Your goal:
All lines from the start of the listing below through the line containing "Task: Open Steps" are to be written out again exactly, and no others.

Data provided:
····················

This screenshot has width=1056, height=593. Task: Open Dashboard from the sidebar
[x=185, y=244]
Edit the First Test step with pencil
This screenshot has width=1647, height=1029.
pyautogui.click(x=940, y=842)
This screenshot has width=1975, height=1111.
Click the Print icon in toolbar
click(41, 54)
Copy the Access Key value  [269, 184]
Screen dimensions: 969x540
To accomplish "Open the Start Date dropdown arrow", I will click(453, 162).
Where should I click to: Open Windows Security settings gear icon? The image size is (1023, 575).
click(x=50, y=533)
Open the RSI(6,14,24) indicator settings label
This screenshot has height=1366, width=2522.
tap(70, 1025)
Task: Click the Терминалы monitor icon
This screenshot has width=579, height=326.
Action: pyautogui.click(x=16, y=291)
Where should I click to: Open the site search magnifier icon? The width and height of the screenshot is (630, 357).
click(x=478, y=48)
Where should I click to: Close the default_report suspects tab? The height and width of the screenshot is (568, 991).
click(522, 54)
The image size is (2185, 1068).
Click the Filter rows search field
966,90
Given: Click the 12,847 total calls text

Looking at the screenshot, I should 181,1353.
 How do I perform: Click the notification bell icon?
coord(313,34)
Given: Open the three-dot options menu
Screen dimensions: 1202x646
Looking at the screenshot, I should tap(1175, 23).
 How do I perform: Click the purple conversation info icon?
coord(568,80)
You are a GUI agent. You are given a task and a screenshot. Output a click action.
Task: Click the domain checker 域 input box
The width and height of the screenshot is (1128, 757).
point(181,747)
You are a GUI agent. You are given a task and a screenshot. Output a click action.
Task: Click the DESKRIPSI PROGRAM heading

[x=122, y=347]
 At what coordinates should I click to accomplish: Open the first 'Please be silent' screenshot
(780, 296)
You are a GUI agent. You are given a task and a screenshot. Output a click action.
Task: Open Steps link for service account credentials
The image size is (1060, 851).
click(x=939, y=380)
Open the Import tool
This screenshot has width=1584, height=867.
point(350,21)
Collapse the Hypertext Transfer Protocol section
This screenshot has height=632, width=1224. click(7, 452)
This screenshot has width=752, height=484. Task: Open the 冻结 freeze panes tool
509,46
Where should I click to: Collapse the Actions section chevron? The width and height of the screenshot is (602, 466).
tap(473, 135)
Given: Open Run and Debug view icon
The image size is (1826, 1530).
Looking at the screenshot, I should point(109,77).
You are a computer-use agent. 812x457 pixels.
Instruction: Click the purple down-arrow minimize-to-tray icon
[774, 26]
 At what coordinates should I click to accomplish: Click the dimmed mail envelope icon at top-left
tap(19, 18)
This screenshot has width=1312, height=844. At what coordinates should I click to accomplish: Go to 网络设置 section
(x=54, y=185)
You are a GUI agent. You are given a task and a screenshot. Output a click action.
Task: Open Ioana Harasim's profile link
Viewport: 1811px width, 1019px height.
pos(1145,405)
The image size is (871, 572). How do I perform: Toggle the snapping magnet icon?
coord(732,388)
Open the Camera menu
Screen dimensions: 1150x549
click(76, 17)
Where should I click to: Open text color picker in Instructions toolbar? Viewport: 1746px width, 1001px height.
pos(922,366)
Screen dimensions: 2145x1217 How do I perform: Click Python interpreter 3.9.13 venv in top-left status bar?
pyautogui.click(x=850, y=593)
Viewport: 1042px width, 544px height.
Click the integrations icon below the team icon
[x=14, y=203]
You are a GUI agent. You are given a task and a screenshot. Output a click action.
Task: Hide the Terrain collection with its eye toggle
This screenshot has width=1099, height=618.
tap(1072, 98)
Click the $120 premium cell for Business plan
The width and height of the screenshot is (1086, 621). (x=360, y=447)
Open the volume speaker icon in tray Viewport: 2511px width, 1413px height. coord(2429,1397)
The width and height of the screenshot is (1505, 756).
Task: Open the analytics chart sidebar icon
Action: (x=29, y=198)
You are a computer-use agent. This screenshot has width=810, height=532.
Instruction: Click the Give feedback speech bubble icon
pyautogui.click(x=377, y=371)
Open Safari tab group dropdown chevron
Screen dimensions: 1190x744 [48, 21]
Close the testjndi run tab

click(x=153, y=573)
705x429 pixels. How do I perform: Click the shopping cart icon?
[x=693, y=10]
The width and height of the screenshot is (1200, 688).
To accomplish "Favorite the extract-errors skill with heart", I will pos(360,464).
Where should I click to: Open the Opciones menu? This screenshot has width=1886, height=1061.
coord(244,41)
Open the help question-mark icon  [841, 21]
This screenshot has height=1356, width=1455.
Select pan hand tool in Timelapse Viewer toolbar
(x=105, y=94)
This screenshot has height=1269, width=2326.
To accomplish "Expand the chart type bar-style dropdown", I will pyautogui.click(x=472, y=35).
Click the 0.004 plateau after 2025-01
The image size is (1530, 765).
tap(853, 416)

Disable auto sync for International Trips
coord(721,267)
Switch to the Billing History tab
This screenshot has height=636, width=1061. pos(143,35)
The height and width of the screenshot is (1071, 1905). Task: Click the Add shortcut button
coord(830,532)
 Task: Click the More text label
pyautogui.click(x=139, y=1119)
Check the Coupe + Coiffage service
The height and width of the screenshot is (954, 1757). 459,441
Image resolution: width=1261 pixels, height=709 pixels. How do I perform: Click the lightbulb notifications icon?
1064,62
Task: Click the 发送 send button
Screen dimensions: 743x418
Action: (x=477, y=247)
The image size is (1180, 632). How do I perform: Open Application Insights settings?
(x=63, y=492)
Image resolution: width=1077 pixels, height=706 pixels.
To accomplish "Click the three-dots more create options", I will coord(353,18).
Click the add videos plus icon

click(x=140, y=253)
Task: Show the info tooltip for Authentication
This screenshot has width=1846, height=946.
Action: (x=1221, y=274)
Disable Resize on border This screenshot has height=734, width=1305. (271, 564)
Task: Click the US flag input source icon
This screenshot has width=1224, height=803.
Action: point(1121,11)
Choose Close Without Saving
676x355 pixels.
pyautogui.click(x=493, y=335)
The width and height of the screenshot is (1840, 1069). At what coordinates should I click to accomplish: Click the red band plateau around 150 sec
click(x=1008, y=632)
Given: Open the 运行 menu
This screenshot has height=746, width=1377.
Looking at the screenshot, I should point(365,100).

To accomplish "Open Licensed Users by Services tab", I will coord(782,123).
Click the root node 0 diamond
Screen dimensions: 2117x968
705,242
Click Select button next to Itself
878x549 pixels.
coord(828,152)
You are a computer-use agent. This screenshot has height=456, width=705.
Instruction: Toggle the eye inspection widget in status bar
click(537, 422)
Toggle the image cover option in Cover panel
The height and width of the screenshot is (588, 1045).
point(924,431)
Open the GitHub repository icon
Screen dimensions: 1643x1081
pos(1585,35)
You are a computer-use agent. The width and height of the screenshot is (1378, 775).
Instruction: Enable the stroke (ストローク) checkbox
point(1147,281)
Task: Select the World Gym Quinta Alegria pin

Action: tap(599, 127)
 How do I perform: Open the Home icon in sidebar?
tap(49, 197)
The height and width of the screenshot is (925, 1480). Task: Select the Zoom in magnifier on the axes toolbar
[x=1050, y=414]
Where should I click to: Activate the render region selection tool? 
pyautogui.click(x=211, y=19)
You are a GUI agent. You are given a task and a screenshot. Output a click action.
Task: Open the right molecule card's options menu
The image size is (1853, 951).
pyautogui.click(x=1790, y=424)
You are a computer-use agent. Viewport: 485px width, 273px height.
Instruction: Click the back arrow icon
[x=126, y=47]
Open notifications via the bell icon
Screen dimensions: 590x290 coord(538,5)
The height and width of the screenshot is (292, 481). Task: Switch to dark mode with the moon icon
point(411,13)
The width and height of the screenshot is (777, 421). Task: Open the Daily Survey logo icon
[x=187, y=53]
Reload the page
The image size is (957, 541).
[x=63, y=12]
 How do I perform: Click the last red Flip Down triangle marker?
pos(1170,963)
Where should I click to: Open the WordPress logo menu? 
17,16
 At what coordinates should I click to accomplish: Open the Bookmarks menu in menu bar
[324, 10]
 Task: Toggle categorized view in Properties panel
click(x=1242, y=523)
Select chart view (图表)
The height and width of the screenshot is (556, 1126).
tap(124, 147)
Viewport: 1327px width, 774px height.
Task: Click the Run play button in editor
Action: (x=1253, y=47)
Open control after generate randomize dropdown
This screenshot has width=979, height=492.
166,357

····················

Solved exercise:
This screenshot has width=1056, height=593. Task: Open Dashboard from the sidebar
[x=185, y=244]
Edit the First Test step with pencil
This screenshot has width=1647, height=1029.
pyautogui.click(x=940, y=842)
This screenshot has width=1975, height=1111.
Click the Print icon in toolbar
click(41, 54)
Copy the Access Key value  [269, 184]
Screen dimensions: 969x540
To accomplish "Open the Start Date dropdown arrow", I will click(453, 162).
Where should I click to: Open Windows Security settings gear icon? The image size is (1023, 575).
click(x=50, y=533)
Open the RSI(6,14,24) indicator settings label
This screenshot has height=1366, width=2522.
tap(70, 1025)
Task: Click the Терминалы monitor icon
This screenshot has width=579, height=326.
Action: pyautogui.click(x=16, y=291)
Where should I click to: Open the site search magnifier icon? The width and height of the screenshot is (630, 357).
click(x=478, y=48)
Where should I click to: Close the default_report suspects tab? The height and width of the screenshot is (568, 991).
click(522, 54)
The image size is (2185, 1068).
Click the Filter rows search field
966,90
Given: Click the 12,847 total calls text

Looking at the screenshot, I should 181,1353.
 How do I perform: Click the notification bell icon?
coord(313,34)
Given: Open the three-dot options menu
Screen dimensions: 1202x646
Looking at the screenshot, I should tap(1175, 23).
 How do I perform: Click the purple conversation info icon?
coord(568,80)
You are a GUI agent. You are given a task and a screenshot. Output a click action.
Task: Click the domain checker 域 input box
The width and height of the screenshot is (1128, 757).
point(181,747)
You are a GUI agent. You are given a task and a screenshot. Output a click action.
Task: Click the DESKRIPSI PROGRAM heading

[x=122, y=347]
 At what coordinates should I click to accomplish: Open the first 'Please be silent' screenshot
(780, 296)
You are a GUI agent. You are given a task and a screenshot. Output a click action.
Task: Open Steps link for service account credentials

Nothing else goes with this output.